Day 11: Fukuoka to Nagoya (stay 2 nights)
Nagoya, in Aichi Prefecture, is a large and populous city that is home to many historical and cultural structures such as Nagoya Castle, Korankei, Atsuta Shrine and Osu Kannon Temple. It is also where the Toyota headquarters are located, and is home to several Toyota-related museums.
From Hakata Station, take a Shinkansen to Shin-Osaka Station and then transfer to another Shinkansen going to Nagoya Station. The one-way trip is fully covered by your JR Pass and takes about four and a half hours.
Once in Nagoya, purchase a one-day sightseeing bus pass for convenient access to the city’s top tourist attractions as well as discounted entry rates.
Day 12: Nagoya
Sumo is the national sport of Japan and, every July, Nagoya hosts one of the six grand sumo tournaments. It has a history that dates back to the ancient times, when the sport was used as a form of entertainment for the Shinto gods. Today, it is considered a professional sport that showcases the most skilled and trained wrestlers in the country.
In 2017, the event will be held on 9–23 July at the Aichi Prefectural Gymnasium. Information on purchasing tickets etc. is available on http://www.sumo.or.jp/.
Day 13: Nagoya to Tokyo (stay 1 night)
To return to Tokyo, take a Shinkansen from Nagoya Station to Tokyo Station.

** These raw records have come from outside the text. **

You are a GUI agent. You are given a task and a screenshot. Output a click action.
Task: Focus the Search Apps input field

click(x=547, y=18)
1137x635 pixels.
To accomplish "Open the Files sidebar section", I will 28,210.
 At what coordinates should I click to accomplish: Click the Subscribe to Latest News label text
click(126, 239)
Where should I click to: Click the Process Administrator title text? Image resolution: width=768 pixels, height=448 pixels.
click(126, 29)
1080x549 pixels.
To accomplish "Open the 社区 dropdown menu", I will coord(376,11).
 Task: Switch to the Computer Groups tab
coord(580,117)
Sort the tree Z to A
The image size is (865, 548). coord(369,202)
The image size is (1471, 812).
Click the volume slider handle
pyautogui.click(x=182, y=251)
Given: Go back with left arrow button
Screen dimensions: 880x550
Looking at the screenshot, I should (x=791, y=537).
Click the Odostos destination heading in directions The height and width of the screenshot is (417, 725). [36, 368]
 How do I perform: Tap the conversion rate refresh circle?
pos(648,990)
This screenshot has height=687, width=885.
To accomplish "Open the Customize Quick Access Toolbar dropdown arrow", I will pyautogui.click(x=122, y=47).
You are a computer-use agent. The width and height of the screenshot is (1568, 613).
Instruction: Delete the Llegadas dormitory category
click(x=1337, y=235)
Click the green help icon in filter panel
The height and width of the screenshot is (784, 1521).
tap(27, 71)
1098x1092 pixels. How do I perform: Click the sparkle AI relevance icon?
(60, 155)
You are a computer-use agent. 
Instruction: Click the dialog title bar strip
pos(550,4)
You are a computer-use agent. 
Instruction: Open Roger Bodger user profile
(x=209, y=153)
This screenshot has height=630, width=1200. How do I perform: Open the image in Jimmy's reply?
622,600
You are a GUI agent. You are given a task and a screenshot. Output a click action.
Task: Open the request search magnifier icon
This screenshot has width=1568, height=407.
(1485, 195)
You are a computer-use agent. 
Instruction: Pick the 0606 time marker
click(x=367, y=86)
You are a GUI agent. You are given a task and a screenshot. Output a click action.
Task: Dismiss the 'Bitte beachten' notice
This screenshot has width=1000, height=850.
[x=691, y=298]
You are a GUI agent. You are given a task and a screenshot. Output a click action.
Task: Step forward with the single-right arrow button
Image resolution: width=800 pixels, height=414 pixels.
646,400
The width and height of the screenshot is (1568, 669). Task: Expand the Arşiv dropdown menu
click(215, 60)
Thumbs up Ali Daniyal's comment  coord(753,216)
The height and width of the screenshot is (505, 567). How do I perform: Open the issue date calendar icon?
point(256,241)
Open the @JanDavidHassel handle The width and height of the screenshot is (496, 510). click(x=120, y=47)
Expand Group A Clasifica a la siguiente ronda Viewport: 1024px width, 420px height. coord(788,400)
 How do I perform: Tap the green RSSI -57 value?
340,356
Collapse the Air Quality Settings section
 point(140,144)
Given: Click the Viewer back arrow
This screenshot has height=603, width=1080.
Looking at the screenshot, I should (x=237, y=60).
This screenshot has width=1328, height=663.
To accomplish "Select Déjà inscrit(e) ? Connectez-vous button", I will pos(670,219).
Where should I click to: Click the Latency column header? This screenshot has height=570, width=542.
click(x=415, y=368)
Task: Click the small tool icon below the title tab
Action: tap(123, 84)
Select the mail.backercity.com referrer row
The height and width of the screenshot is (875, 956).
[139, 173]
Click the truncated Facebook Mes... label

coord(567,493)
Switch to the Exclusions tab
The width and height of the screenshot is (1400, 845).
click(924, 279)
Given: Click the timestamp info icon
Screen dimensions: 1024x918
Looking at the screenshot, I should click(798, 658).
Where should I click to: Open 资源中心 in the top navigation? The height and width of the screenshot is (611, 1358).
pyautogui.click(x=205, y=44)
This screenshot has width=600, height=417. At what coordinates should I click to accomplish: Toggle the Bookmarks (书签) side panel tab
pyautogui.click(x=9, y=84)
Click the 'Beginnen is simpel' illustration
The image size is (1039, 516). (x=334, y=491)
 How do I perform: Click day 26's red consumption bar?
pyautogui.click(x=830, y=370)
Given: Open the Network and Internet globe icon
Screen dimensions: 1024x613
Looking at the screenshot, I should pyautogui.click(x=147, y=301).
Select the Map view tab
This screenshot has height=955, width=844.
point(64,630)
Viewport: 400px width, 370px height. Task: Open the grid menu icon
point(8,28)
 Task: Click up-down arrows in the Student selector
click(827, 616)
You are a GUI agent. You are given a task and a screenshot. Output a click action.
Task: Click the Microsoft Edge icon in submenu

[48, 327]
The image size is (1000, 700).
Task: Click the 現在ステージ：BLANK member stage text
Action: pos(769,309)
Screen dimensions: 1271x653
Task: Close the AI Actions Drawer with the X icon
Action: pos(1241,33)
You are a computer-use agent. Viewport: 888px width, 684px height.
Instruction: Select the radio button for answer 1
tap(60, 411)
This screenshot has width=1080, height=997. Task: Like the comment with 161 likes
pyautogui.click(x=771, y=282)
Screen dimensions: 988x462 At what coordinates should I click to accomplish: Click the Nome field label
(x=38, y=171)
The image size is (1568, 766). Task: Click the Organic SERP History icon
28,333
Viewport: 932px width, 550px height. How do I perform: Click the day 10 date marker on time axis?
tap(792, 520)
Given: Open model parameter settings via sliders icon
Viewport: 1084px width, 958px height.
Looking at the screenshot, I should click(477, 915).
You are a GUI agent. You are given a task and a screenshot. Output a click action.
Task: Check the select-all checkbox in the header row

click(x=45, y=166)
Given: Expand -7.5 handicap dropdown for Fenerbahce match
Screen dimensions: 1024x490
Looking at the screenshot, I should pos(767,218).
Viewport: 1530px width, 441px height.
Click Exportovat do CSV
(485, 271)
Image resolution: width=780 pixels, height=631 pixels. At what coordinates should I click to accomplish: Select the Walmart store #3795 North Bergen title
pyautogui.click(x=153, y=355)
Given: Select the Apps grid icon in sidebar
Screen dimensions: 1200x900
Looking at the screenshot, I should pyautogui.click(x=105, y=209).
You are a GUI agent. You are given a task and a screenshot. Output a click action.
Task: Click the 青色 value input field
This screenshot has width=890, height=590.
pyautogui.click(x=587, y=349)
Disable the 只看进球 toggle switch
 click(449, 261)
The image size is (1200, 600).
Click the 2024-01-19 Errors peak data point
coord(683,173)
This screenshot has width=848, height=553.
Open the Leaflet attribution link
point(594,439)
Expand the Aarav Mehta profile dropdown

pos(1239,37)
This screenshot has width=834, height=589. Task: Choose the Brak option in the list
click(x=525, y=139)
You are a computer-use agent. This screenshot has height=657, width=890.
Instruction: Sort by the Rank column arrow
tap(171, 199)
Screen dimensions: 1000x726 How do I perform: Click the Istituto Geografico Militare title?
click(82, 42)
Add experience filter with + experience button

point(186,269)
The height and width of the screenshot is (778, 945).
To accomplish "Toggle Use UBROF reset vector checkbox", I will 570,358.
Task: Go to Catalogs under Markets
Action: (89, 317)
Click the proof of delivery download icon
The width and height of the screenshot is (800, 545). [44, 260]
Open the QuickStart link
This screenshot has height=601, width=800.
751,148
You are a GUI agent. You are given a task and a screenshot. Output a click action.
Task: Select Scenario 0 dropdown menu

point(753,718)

The trip takes about two hours and is covered by your JR Pass.
If you happen to be in Tokyo in late July, check out the Shinjuku Eisa Matsuri Festival, first held in 2002. A celebration that honours the spirits of Japanese ancestors, the event features a procession of dancers, musicians and bands, singers, and other entertainers dressed in colourful garb, moving to the lively beats of the drums. In 2017, it will be held on 29 July, from 12 noon to 8 pm, around Shinjuku Station’s East Exit. Be there early to secure a great spot, as the spectacle attracts approximately one million people.
Day 14: Tokyo to Narita Airport
If catching your flight back home from Narita Airport, get a seat reservation on the Narita Express at a JR Ticket Office in Tokyo and be at the designated platform not a minute later than the time printed on your seat reservation ticket. The trip is covered by your JR Pass and should take less than an hour.